[Start of Attachment]
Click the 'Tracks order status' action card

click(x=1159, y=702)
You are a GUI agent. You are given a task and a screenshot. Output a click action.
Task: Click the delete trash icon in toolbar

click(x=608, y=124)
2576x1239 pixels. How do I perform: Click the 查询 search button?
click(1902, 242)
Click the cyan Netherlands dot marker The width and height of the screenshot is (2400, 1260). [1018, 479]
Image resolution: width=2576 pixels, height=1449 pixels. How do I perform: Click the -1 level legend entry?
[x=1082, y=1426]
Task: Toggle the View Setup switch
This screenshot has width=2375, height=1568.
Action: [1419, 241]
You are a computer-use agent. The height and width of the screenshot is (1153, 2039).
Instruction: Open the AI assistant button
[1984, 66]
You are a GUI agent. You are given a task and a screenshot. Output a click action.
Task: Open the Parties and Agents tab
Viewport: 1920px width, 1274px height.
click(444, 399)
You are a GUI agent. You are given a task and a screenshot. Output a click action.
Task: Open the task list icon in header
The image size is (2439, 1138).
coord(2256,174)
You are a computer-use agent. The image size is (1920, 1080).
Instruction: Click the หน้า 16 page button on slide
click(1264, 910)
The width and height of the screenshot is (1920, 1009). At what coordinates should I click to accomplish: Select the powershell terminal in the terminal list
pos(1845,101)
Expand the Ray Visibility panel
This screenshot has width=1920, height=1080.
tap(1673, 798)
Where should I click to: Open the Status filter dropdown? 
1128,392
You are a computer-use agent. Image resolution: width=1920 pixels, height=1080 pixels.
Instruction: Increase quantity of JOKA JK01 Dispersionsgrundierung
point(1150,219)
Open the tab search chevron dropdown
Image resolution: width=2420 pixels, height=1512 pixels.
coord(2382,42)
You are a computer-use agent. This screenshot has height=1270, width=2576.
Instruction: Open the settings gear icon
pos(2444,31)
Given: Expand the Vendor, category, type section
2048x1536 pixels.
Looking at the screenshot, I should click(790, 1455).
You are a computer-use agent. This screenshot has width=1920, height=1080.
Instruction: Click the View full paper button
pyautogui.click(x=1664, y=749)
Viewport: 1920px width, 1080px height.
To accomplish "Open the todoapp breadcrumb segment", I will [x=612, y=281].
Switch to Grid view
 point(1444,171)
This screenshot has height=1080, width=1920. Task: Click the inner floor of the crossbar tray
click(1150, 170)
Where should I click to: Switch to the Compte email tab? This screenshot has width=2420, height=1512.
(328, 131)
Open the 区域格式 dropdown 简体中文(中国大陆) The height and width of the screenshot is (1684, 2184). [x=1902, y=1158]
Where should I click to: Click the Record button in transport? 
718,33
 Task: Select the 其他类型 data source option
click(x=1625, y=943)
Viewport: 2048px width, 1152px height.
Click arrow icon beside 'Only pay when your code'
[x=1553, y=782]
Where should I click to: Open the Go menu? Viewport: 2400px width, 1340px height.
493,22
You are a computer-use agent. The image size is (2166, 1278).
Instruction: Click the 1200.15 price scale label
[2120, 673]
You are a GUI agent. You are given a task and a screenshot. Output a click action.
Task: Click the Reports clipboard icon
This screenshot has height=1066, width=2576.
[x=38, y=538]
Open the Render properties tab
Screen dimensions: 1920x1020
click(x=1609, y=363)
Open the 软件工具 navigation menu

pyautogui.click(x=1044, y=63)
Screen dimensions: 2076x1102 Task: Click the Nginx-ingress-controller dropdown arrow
[End of Attachment]
Copy out every record exactly.

Click the 'Tracks order status' action card

click(x=1159, y=702)
You are a GUI agent. You are given a task and a screenshot. Output a click action.
Task: Click the delete trash icon in toolbar

click(x=608, y=124)
2576x1239 pixels. How do I perform: Click the 查询 search button?
click(1902, 242)
Click the cyan Netherlands dot marker The width and height of the screenshot is (2400, 1260). [1018, 479]
Image resolution: width=2576 pixels, height=1449 pixels. How do I perform: Click the -1 level legend entry?
[x=1082, y=1426]
Task: Toggle the View Setup switch
This screenshot has width=2375, height=1568.
Action: [1419, 241]
You are a computer-use agent. The height and width of the screenshot is (1153, 2039).
Instruction: Open the AI assistant button
[1984, 66]
You are a GUI agent. You are given a task and a screenshot. Output a click action.
Task: Open the Parties and Agents tab
Viewport: 1920px width, 1274px height.
click(444, 399)
You are a GUI agent. You are given a task and a screenshot. Output a click action.
Task: Open the task list icon in header
The image size is (2439, 1138).
coord(2256,174)
You are a computer-use agent. The image size is (1920, 1080).
Instruction: Click the หน้า 16 page button on slide
click(1264, 910)
The width and height of the screenshot is (1920, 1009). At what coordinates should I click to accomplish: Select the powershell terminal in the terminal list
pos(1845,101)
Expand the Ray Visibility panel
This screenshot has width=1920, height=1080.
tap(1673, 798)
Where should I click to: Open the Status filter dropdown? 
1128,392
You are a computer-use agent. Image resolution: width=1920 pixels, height=1080 pixels.
Instruction: Increase quantity of JOKA JK01 Dispersionsgrundierung
point(1150,219)
Open the tab search chevron dropdown
Image resolution: width=2420 pixels, height=1512 pixels.
coord(2382,42)
You are a computer-use agent. This screenshot has height=1270, width=2576.
Instruction: Open the settings gear icon
pos(2444,31)
Given: Expand the Vendor, category, type section
2048x1536 pixels.
Looking at the screenshot, I should click(790, 1455).
You are a computer-use agent. This screenshot has width=1920, height=1080.
Instruction: Click the View full paper button
pyautogui.click(x=1664, y=749)
Viewport: 1920px width, 1080px height.
To accomplish "Open the todoapp breadcrumb segment", I will [x=612, y=281].
Switch to Grid view
 point(1444,171)
This screenshot has height=1080, width=1920. Task: Click the inner floor of the crossbar tray
click(1150, 170)
Where should I click to: Switch to the Compte email tab? This screenshot has width=2420, height=1512.
(328, 131)
Open the 区域格式 dropdown 简体中文(中国大陆) The height and width of the screenshot is (1684, 2184). [x=1902, y=1158]
Where should I click to: Click the Record button in transport? 
718,33
 Task: Select the 其他类型 data source option
click(x=1625, y=943)
Viewport: 2048px width, 1152px height.
Click arrow icon beside 'Only pay when your code'
[x=1553, y=782]
Where should I click to: Open the Go menu? Viewport: 2400px width, 1340px height.
493,22
You are a computer-use agent. The image size is (2166, 1278).
Instruction: Click the 1200.15 price scale label
[2120, 673]
You are a GUI agent. You are given a task and a screenshot. Output a click action.
Task: Click the Reports clipboard icon
This screenshot has height=1066, width=2576.
[x=38, y=538]
Open the Render properties tab
Screen dimensions: 1920x1020
click(x=1609, y=363)
Open the 软件工具 navigation menu

pyautogui.click(x=1044, y=63)
Screen dimensions: 2076x1102 Task: Click the Nginx-ingress-controller dropdown arrow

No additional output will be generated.